How Your Body Neutralizes Oxidants
The body runs a layered defense system against excess oxidants. The first line is an enzyme that converts superoxide into the less dangerous hydrogen peroxide. A second set of enzymes, catalase and glutathione peroxidase, then breaks hydrogen peroxide down into plain water and oxygen. This two-step relay is remarkably efficient under normal conditions, keeping oxidant levels in the narrow range needed for signaling without allowing widespread damage.
Glutathione peroxidase relies on glutathione, a small molecule the body synthesizes from amino acids. Glutathione is often called the body’s master antioxidant because it participates in neutralizing a wide range of oxidants and can be recycled back to its active form. When glutathione levels drop, due to poor nutrition, chronic illness, or aging, the body becomes more vulnerable to oxidative damage.

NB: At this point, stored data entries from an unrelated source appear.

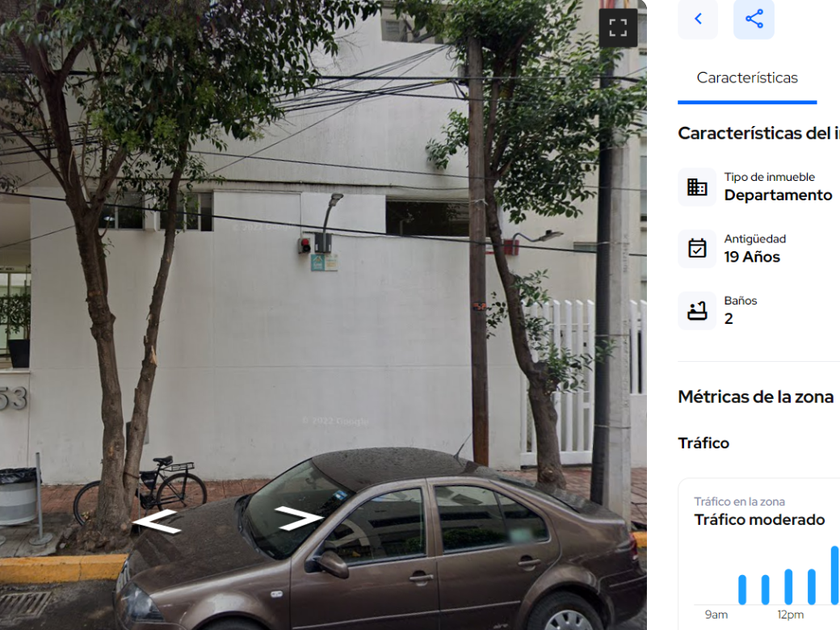
Task: Click the Métricas de la zona heading
Action: pos(755,397)
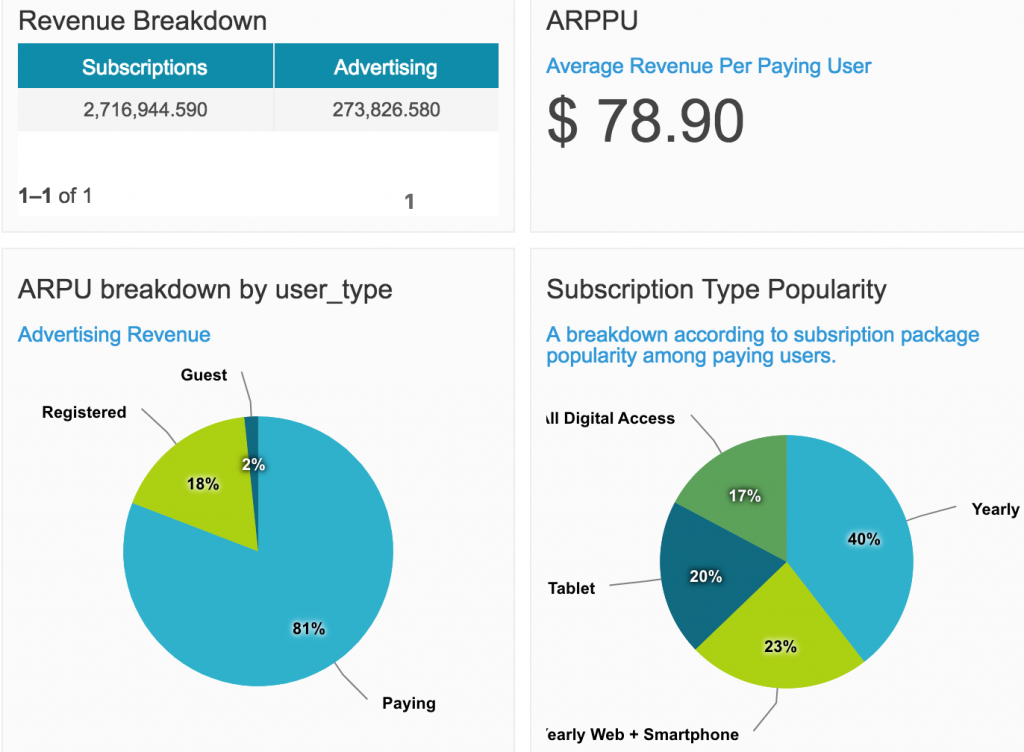Click the Advertising column header
This screenshot has width=1024, height=752.
point(386,66)
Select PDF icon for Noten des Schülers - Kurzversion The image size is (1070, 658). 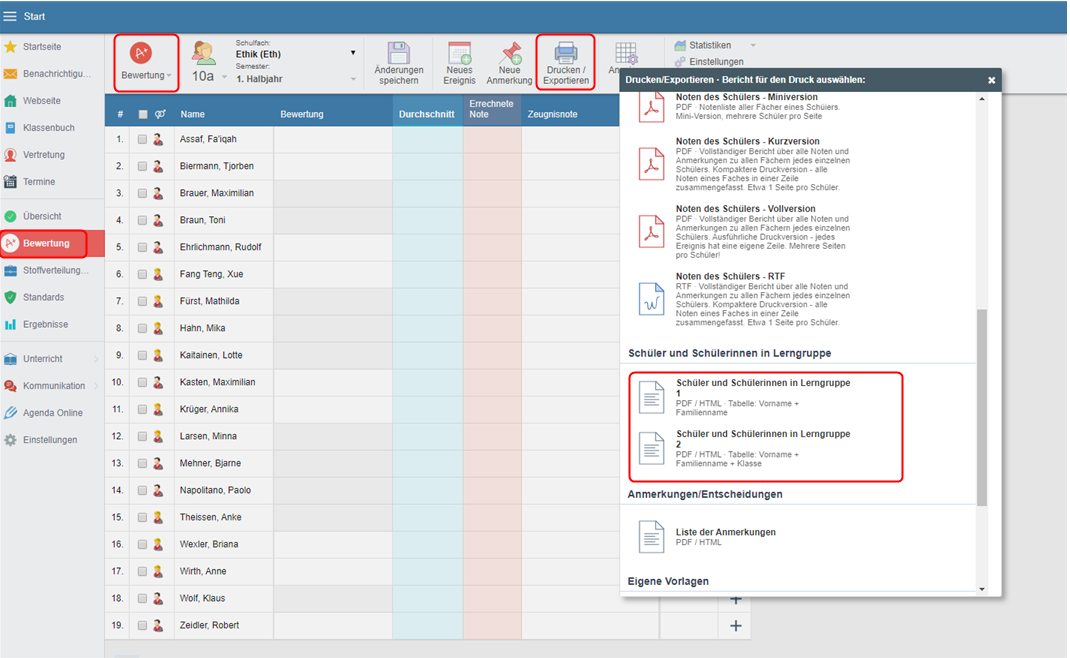click(652, 164)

Beyond enzymatic defenses, dietary antioxidants like vitamins C and E contribute to the overall balance. Vitamin E sits within cell membranes and interrupts lipid peroxidation chain reactions. Vitamin C operates in the watery compartments of cells and can regenerate spent vitamin E, extending its protective effect.
External Factors That Increase Oxidant Load
Your body doesn’t just produce oxidants internally. Environmental exposures significantly add to the burden. Ultraviolet radiation from sunlight generates oxidants directly in skin cells. Ionizing radiation, such as X-rays, does the same at deeper tissue levels. Air pollution, cigarette smoke, heavy metals like lead and mercury, and alcohol all increase oxidant production in tissues. Even certain cooking methods, particularly frying in reused oil and smoking meat, introduce compounds that generate free radicals once absorbed. The cumulative effect of these exposures layered on top of normal internal production is what pushes many people into chronic low-grade oxidative stress, a condition increasingly linked to accelerated aging and chronic disease.